KindleUnpack (MobiUnpack): Extracts text, images and metadata from Kindle/Mobi files - Page 10

avid-e-reader · 09-05-2011, 04:11 AM

(we crossed paths in the bitstream)
So if the kindlegensrc.zip is supposedly the source files, it is not the exact source files: the directory structure is modified, and the files are tweaked to reflect the changed directory structure.

Maybe exporting any unknown binary data into files would make disassembling it a bit easier, at least. I have no clue where the .ncx file goes, or what format it gets placed in (maybe Kovid does), but without any obvious way of looking at it, it is pretty hard to figure that out. Seems reasonably likely, if there are more binary pieces than mobiunpack presently ignores, that one (or more) of them probably is the .ncx data.

And maybe others would be the .mp3 files I was asking about earlier, although sadly adding .mp3 files is something that keeps slipping further out in my project list.

siebert · 09-05-2011, 04:12 AM

Quote:

Originally Posted by avid-e-reader

But here's something I don't understand: there is also a content.opf in the kindlegensrc.zip file, but it doesn't seem to match the one generated by mobiunpack.

The kindlegensrc.zip contains the (slightly modified) sources used by kindlegen to create the mobi file. The content of kindlegensrc.zip should be sufficient to recreate the mobi file (with the exception of some fields which are not created by kindlegen based on the source).

If you have a kindlegensrc.zip, you can just ignore the remaining output of mobiunpack.

Unfortunatly most mobi files don't contain the record which contains the kindlegensrc.zip, so using the content to improve the mobiunpack output won't help in most cases.

But at least the new mobiwriter in calibre should handle ncx files, so the calibre source should give the information how the ncx content is encoded in the mobi file.

Ciao,
Steffen

pdurrant · 09-05-2011, 04:17 AM

Quote:

Originally Posted by avid-e-reader

A little more info: the <manifest> tag should probably look like:

<item href="misc/toc.ncx" id="toc" media-type="application/x-dtbncx+xml" />

but with the file name possibly different in different cases, based on the actual .ncx file name found?
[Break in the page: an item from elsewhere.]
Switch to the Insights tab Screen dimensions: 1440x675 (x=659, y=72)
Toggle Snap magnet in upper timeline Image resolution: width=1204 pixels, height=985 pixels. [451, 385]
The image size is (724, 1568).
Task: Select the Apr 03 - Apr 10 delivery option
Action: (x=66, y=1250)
But here's something I don't understand: there is also a content.opf in the kindlegensrc.zip file, but it doesn't seem to match the one generated by mobiunpack.

The kindlegensrc.zip file is just extracted from the penultimate record in the Kindle ebook. It's put in there by Kindlegen, but is not actually used by any rendering software.

All the other files generated by MobiUnpack are generated by decoding the info in the Kindle ebook. In particular, the opf file is put together from bit of info in the header, EXTH records, and even from the HTML. It should have most of the info in the original opf file, but not all that info will actually be contained in the Kindle ebook.

avid-e-reader · 09-05-2011, 04:21 AM

And regarding .mp3 files, here's a sample .mobi with .mp3 that I got from somewhere, maybe with the Kindlegen documentation?

pdurrant · 09-05-2011, 04:22 AM

Quote:

Originally Posted by siebert

But at least the new mobiwriter in calibre should handle ncx files, so the calibre source should give the information how the ncx content is encoded in the mobi file.

Oooo... I wonder if the developer of that has documented it in the wiki? That would make life easier. Hmm.. apparently not. When I have some spare time I'll check the calibre sources.

siebert · 09-05-2011, 04:27 AM

Quote:

Originally Posted by pdurrant

Oooo... I wonder if the developer of that has documented it in the wiki? That would make life easier. Hmm.. apparently not. When I have some spare time I'll check the calibre sources.

As calibre can also decode a mobi, there might even exist some python code in calibre which creates the ncx file from an existing mobi.

Ciao,
Steffen

siebert · 09-05-2011, 04:30 AM

Quote:

Originally Posted by avid-e-reader

And regarding .mp3 files, here's a sample .mobi with .mp3 that I got from somewhere, maybe with the Kindlegen documentation?

While reverse-engineering should be possible having the mobi only, it would be much easier if you could provide the sources for an example book which contains a mp3 file, as someone could build two mobi files from the source (one with mp3 and one without) and analyse the differences to learn how mp3 support is encoded.

Ciao,
Steffen

avid-e-reader · 09-05-2011, 04:44 AM

The source was just an .html file and a .mp3 file (in a subdirectory named multimedia). Attached as a .zip.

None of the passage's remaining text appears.